● PROMPT
Copy out, from the entries below, each line holding the string "données".

====== SUPPLIED RECORDS

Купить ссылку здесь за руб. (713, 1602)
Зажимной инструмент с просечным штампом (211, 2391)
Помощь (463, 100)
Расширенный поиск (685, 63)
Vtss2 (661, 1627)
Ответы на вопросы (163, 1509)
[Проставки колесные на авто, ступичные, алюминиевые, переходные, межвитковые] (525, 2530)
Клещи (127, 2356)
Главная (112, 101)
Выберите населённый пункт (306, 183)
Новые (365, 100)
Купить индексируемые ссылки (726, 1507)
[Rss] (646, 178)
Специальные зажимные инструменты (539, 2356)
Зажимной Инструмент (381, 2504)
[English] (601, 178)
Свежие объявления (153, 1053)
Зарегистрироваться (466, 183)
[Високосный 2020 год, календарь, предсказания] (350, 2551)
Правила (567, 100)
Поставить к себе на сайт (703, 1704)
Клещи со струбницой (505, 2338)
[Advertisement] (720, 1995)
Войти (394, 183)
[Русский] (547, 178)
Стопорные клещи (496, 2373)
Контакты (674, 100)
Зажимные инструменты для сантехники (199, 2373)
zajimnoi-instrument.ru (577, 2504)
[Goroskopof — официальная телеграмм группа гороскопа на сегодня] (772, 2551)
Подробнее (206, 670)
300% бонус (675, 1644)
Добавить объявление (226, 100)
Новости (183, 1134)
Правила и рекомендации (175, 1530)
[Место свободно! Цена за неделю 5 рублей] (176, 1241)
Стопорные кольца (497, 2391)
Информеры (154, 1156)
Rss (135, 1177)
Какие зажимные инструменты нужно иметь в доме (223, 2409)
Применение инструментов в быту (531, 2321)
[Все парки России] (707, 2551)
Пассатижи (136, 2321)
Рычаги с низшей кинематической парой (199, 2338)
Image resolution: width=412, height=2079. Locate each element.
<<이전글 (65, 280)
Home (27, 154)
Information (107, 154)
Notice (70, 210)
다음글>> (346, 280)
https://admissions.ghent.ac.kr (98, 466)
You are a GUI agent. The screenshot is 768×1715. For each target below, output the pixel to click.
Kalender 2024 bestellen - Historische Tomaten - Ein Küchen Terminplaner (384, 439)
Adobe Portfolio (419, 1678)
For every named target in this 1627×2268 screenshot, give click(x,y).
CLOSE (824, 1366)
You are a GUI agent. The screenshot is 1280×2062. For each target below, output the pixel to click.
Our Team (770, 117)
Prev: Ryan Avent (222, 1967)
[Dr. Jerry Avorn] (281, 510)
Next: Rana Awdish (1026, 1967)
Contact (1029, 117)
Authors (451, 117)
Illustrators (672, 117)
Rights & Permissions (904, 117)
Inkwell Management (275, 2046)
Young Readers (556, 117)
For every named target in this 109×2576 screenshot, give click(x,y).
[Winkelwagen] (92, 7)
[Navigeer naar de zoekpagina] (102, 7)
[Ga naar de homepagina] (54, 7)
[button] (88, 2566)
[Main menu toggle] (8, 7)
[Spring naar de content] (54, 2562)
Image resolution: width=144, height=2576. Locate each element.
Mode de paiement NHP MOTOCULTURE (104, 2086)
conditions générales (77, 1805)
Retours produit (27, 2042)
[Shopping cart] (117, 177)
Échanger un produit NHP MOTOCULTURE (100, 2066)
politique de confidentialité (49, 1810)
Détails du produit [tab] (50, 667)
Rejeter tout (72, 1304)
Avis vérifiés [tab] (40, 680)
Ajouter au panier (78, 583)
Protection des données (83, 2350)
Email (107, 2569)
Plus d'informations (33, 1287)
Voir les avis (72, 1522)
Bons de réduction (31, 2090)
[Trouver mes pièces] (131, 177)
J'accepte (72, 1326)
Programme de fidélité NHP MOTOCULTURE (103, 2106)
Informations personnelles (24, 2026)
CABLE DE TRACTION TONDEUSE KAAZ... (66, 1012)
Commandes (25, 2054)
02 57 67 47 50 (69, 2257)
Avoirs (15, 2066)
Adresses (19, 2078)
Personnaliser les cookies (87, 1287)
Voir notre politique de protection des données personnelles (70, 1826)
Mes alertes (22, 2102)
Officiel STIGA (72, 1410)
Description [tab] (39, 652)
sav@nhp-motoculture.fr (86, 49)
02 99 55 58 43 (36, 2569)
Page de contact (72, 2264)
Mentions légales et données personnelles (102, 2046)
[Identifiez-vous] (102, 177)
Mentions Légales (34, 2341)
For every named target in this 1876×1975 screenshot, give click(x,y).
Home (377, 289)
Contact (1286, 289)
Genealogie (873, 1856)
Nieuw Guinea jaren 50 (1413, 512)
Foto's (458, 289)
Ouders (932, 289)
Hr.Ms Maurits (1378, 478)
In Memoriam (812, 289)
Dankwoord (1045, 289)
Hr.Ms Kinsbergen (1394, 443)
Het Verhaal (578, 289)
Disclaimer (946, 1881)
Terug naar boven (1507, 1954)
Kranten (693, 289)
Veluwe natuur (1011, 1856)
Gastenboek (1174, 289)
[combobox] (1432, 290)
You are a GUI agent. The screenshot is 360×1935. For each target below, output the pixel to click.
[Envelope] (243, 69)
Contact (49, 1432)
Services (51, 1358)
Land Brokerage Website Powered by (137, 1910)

============

● EXERCISE OUTPUT
Protection des données (83, 2350)
Voir notre politique de protection des données personnelles (70, 1826)
Mentions légales et données personnelles (102, 2046)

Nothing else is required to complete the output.